■ **INSTRUCTION**:
Please recast the rows as a Markdown table with the columns "No." and "Line," numbering each line. Start with the line containing "Viewport: 980px width, 561px", include it, and continue through the end of the rows, omitting blank lines and the pictures.

Data entries

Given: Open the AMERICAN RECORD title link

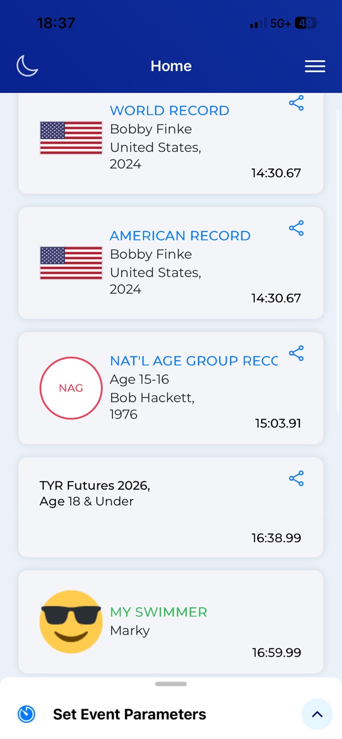Looking at the screenshot, I should click(x=180, y=235).
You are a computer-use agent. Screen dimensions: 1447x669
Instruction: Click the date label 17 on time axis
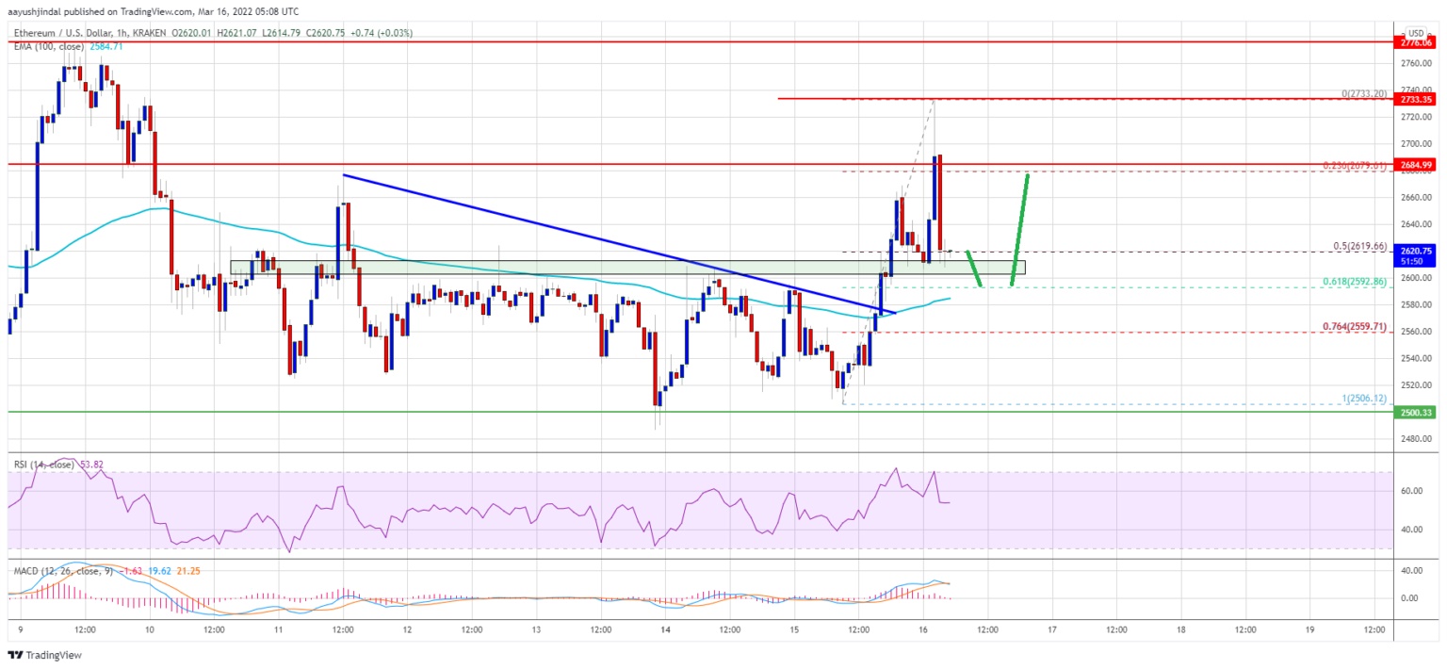(1051, 628)
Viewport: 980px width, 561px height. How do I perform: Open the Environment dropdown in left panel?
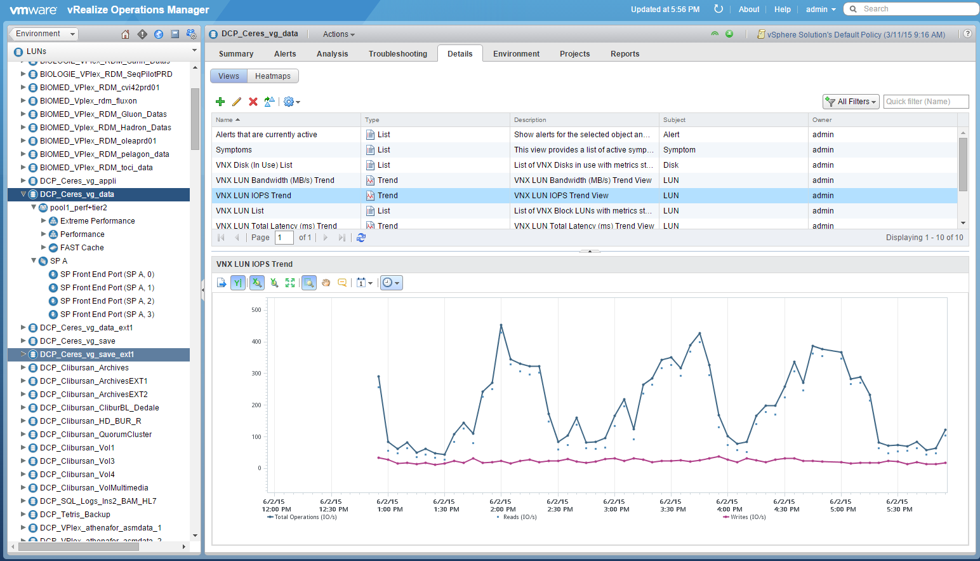[43, 34]
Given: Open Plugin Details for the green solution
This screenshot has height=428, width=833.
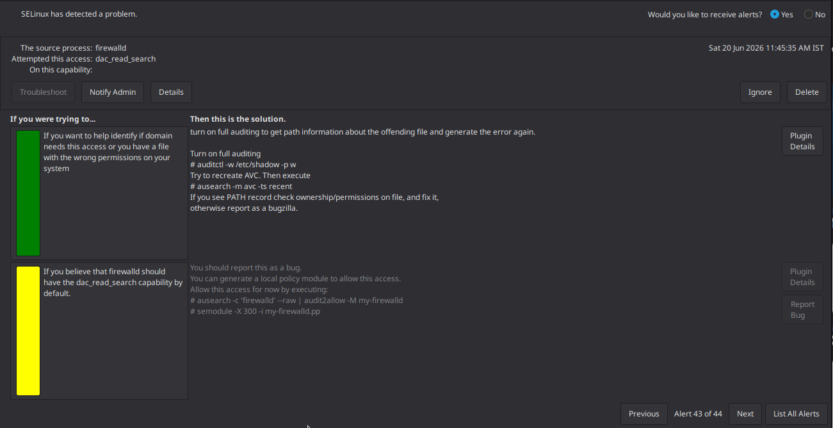Looking at the screenshot, I should coord(802,141).
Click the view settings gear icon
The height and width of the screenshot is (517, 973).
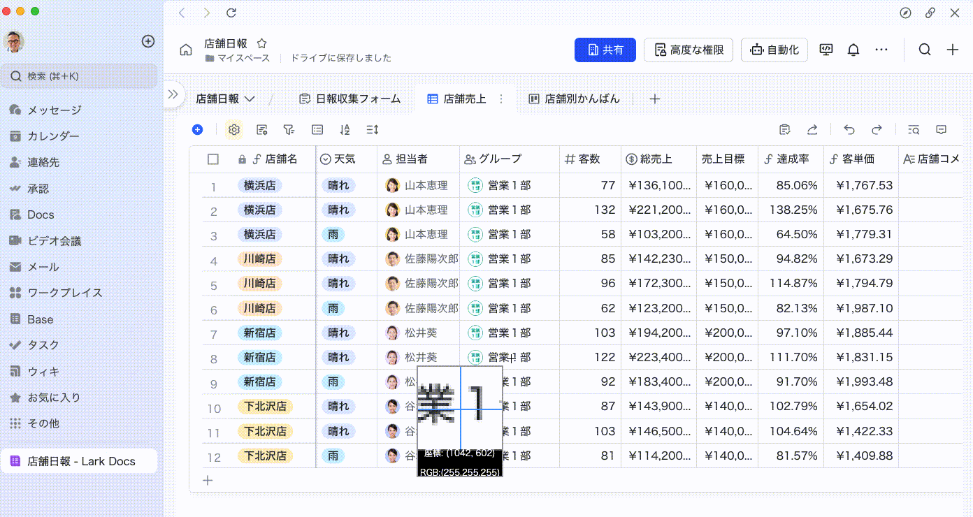(x=234, y=130)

■ **SOLUTION FOR THIS PROBLEM**:
| No. | Line |
|---|---|
| 1 | Viewport: 980px width, 561px height. How do I perform: Open the Environment dropdown in left panel? |
| 2 | [43, 34] |
| 3 | Given: Open Plugin Details for the green solution |
| 4 | This screenshot has height=428, width=833. |
| 5 | Looking at the screenshot, I should coord(802,141). |
| 6 | Click the view settings gear icon |
| 7 | The height and width of the screenshot is (517, 973). |
| 8 | (x=234, y=130) |